◆ About this task
Return only the tail of the data below, word for word: the line with "Task: Open Device templates in the sidebar" and each line after it through the final one.

[Collected data entries]
★ ★ ★

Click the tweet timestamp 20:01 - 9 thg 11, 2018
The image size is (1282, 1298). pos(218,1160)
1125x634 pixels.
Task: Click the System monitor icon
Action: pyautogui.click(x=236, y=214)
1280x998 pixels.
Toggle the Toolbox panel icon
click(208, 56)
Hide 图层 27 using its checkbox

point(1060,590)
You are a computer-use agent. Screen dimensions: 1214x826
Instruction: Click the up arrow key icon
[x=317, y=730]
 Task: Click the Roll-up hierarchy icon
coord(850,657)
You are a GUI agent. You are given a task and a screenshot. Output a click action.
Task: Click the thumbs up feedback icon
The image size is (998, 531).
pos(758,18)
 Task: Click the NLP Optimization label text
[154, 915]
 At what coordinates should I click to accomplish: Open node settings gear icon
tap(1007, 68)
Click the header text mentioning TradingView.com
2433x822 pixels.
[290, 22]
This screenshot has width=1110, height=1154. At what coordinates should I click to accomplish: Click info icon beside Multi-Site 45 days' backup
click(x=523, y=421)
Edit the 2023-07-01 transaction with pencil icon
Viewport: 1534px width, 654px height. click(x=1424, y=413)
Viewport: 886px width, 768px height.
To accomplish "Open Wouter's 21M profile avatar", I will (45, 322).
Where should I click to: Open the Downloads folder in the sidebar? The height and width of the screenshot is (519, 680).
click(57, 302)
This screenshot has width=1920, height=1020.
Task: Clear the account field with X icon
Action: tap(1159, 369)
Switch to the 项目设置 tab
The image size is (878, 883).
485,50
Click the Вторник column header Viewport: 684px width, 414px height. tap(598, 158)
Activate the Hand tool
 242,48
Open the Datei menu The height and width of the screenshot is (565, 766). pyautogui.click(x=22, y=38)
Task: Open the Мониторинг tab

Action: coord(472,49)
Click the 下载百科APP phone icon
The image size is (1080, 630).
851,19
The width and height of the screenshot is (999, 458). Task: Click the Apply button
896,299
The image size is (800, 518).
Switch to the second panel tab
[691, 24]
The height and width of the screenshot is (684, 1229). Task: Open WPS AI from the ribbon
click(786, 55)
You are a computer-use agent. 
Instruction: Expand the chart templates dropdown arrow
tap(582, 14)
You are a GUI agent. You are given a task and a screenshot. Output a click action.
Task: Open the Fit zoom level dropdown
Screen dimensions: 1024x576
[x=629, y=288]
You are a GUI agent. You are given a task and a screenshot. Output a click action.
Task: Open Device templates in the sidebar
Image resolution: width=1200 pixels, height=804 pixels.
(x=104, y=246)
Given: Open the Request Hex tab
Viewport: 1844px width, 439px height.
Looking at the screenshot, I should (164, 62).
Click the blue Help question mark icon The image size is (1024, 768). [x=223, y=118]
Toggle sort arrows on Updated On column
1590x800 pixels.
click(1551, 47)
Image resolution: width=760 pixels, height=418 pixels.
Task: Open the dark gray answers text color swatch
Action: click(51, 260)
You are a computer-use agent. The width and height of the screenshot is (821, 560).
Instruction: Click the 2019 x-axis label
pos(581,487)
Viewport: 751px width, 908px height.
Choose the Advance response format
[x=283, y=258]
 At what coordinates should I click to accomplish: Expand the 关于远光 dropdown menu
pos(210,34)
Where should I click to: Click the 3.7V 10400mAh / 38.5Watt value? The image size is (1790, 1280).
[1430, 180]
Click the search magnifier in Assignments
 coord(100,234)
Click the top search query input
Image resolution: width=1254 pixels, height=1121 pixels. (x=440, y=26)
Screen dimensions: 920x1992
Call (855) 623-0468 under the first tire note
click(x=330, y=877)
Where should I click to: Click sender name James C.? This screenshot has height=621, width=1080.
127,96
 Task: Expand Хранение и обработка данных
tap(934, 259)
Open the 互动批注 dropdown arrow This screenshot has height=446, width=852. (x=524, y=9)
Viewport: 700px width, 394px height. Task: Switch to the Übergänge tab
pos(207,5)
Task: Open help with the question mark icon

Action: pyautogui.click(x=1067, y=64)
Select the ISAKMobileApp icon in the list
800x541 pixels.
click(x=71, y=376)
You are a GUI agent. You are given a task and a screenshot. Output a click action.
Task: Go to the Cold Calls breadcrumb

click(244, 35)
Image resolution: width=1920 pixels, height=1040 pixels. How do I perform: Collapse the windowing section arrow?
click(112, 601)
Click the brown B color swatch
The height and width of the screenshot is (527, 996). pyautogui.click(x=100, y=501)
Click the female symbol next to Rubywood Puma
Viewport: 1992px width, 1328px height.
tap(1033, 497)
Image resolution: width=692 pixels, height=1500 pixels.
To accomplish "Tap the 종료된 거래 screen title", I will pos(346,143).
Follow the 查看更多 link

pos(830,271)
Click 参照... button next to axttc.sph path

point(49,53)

★ ★ ★

◆ Result for this task
Task: Open Device templates in the sidebar
Image resolution: width=1200 pixels, height=804 pixels.
(x=104, y=246)
Given: Open the Request Hex tab
Viewport: 1844px width, 439px height.
Looking at the screenshot, I should (164, 62).
Click the blue Help question mark icon The image size is (1024, 768). [x=223, y=118]
Toggle sort arrows on Updated On column
1590x800 pixels.
click(1551, 47)
Image resolution: width=760 pixels, height=418 pixels.
Task: Open the dark gray answers text color swatch
Action: click(51, 260)
You are a computer-use agent. The width and height of the screenshot is (821, 560).
Instruction: Click the 2019 x-axis label
pos(581,487)
Viewport: 751px width, 908px height.
Choose the Advance response format
[x=283, y=258]
 At what coordinates should I click to accomplish: Expand the 关于远光 dropdown menu
pos(210,34)
Where should I click to: Click the 3.7V 10400mAh / 38.5Watt value? The image size is (1790, 1280).
[1430, 180]
Click the search magnifier in Assignments
 coord(100,234)
Click the top search query input
Image resolution: width=1254 pixels, height=1121 pixels. (x=440, y=26)
Screen dimensions: 920x1992
Call (855) 623-0468 under the first tire note
click(x=330, y=877)
Where should I click to: Click sender name James C.? This screenshot has height=621, width=1080.
127,96
 Task: Expand Хранение и обработка данных
tap(934, 259)
Open the 互动批注 dropdown arrow This screenshot has height=446, width=852. (x=524, y=9)
Viewport: 700px width, 394px height. Task: Switch to the Übergänge tab
pos(207,5)
Task: Open help with the question mark icon

Action: pyautogui.click(x=1067, y=64)
Select the ISAKMobileApp icon in the list
800x541 pixels.
click(x=71, y=376)
You are a GUI agent. You are given a task and a screenshot. Output a click action.
Task: Go to the Cold Calls breadcrumb

click(244, 35)
Image resolution: width=1920 pixels, height=1040 pixels. How do I perform: Collapse the windowing section arrow?
click(112, 601)
Click the brown B color swatch
The height and width of the screenshot is (527, 996). pyautogui.click(x=100, y=501)
Click the female symbol next to Rubywood Puma
Viewport: 1992px width, 1328px height.
tap(1033, 497)
Image resolution: width=692 pixels, height=1500 pixels.
To accomplish "Tap the 종료된 거래 screen title", I will pos(346,143).
Follow the 查看更多 link

pos(830,271)
Click 参照... button next to axttc.sph path

point(49,53)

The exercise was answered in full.